A historic pub said to be haunted by the ghost of a highwayman has to be rebuilt brick by brick after being demolished without permission.
The former Punch Bowl Inn, in Hurst Green, Lancashire, is currently in ruins after it was illegally bulldozed by its owners in June last year.
Nine months before a developer’s application to accommodate caravan sites on the site was rejected by the council.
Now Ribble Valley Council has ordered that the 18th century pub be rebuilt to original plans, which will have to be done based on architectural data.
The Punch Bowl Inn, pictured here before demolition, is said to date from the 18th century
The original building is said to date from the 18th century, with a plaque above the door saying it dates from 1793.

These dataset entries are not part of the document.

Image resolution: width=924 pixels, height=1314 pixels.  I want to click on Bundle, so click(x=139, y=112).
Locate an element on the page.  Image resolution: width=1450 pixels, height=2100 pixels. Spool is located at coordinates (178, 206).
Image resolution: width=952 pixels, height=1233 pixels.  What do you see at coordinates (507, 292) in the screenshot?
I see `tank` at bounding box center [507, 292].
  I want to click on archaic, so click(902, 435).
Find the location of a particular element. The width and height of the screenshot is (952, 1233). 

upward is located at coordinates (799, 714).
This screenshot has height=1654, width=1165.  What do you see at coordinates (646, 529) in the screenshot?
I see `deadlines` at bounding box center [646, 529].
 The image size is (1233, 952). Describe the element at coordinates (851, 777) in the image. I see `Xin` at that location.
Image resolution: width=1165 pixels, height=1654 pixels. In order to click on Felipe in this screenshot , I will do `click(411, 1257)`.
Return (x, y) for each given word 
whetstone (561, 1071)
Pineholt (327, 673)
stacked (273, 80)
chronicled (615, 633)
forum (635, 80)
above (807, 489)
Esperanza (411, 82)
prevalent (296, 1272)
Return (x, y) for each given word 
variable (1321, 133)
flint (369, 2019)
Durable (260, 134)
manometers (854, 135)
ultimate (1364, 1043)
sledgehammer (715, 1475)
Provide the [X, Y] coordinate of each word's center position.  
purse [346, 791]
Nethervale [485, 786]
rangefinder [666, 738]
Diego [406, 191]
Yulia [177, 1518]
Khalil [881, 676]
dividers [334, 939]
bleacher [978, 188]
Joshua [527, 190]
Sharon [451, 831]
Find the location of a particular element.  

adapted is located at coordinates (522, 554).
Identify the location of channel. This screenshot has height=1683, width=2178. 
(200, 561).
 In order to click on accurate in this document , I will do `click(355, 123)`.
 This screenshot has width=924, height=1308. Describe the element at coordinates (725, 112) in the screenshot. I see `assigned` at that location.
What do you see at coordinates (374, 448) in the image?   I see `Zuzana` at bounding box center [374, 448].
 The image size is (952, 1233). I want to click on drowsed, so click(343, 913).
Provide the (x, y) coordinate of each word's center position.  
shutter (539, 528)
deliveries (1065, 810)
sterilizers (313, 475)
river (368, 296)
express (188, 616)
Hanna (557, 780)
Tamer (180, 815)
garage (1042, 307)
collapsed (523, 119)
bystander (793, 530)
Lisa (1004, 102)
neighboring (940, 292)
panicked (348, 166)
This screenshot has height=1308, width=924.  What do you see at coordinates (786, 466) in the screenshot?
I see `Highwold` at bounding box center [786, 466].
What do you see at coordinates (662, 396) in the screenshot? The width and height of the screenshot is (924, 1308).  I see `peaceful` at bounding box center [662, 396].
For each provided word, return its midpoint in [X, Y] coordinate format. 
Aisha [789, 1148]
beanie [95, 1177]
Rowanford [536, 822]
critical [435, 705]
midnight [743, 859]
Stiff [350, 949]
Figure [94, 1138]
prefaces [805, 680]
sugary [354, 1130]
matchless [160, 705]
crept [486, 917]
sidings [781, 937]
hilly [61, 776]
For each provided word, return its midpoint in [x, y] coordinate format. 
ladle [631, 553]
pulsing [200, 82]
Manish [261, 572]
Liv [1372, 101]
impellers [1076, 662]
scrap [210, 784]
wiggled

But locals say it predates that, to the 1730s, when it gained a reputation for being haunted, with folklore claiming that highwaymen Dick Turpin and Ned King resided there.
According to a local legend, the two criminals visited the pub during their journey from Essex in 1739.
It was demolished ‘without permission’ by its owner in June last year, nine months before a planning application to convert it into a caravan site was rejected
It is alleged that Turpin traveled on to York, while King stayed and catered to travelers in the Ribble Valley with the help of the pub’s landlord, Jonathan Brisco.
King’s reign of terror ended, however, when he was captured by the army in 1741 and hanged from a tree outside the pub. According to local legends, his ghost haunted the pub while it was still standing, reports the Lancashire Telegraph.
The Grade II listed pub had been vacant for years before demolition, and the site was put up for sale in 2013.
The council subsequently rejected several building applications from Blackburn-based developer Donelan Trading Ltd.
These include refurbishment, partial demolition and extension works for holiday rentals and a cafe, while the most recent application, in March 2021, sought permission to build 15 mobile home pitches on the site.
This only appeared before the planning committee in March of this year, where it was subsequently rejected.
The cafe, which had been given monument status in 1983, had already been demolished for nine months.
Historic England said it was “sad” that the late pub was being demolished “without permission”.
In reports from planning officials, written before the pub’s demolition, they said the proposed caravan development would be detrimental to the area surrounding the Grade II listed inn building, open countryside and the Forest of Bowland area.
The owner has now been commissioned to rebuild the pub brick by brick based on the original plans for the site
The zoning department has received numerous appeals, one of which states that the owner should not “be entitled to do anything with this land until a full investigation into the illegal destruction of the Punch Bowl Inn is completed.”
The local parish council also objected, citing factors such as overdevelopment, road safety and the inn’s demolition.
A spokeswoman for Historic England said the organization was “sad to learn that the heritage-listed Punch Bowl Inn was being demolished without permission.”
‘Dating back to the late 18th century, the building was a local landmark along Longridge Road,’ she added.
A spokeswoman for Ribble Valley Council confirmed that an enforcement notice had been sent demanding that the pub be rebuilt.
She added that she understood that the owner had appealed the order to rebuild the pub or other planning issues related to the site.
How a Lancashire pub ‘was chased by a notorious highwayman’
Local legend says the infamous highwayman Dick Turpin stayed at the inn with accommodation Ned King
The Punch Bowl Inn is known to have stood on the slopes of the Ribble Valley since the 18th century.
While a stone above the door dates the building to 1793, locals say the building dates from earlier in the century.
A local legend suggests it was used as a resting place by two notorious highwaymen – Dick Turpin and Ned King.
According to folklore, the couple arrived in 1739 after driving from Essex, with Turpin deciding to move to York while King stayed behind.
It is alleged that the pub’s owner, Jonathan Brisco, helped King when he robbed travelers on nearby roads.
Legend has it that he was eventually caught by a group of redcoats, who surrounded the pub, murdered Briscow and captured King.
However, the highwayman would not be granted a reprieve as the ghost hunters claimed he was hanged from a tree outside the pub, leading to the pub becoming haunted.
Life in the pub continued, with an extension in the mid-19th century, and it was given listed status in 1983.
However, its fortunes deteriorated and it was put up for sale in 2013.
It has been vacant ever since and successive urban planning applications to re-open it have been rejected before it was seemingly prematurely demolished in June last year.